**DETALLES DEL PROBLEMA:** Saca de los datos todas las líneas que tengan la palabra "Task". Fíjate en las mayúsculas y minúsculas.

**ENTRADAS DE DATOS:**
+--
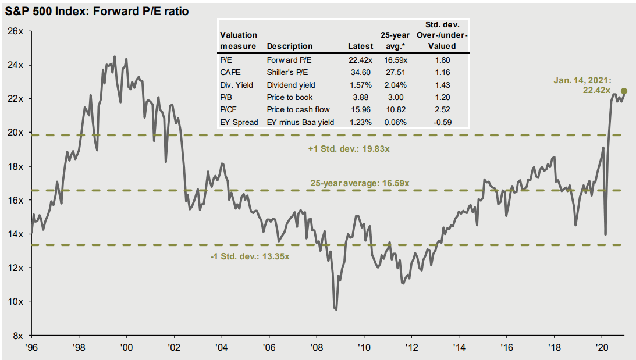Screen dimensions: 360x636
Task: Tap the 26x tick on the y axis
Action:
+--
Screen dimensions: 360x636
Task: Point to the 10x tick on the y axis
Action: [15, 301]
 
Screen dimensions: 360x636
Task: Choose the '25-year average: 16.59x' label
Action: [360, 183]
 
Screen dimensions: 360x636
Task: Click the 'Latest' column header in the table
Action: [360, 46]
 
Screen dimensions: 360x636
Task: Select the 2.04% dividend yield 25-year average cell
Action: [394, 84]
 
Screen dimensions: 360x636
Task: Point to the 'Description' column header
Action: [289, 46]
+--
**RESULTADO OBTENIDO:**
Task: Tap the 26x tick on the y axis
Task: Point to the 10x tick on the y axis
Task: Choose the '25-year average: 16.59x' label
Task: Click the 'Latest' column header in the table
Task: Select the 2.04% dividend yield 25-year average cell
Task: Point to the 'Description' column header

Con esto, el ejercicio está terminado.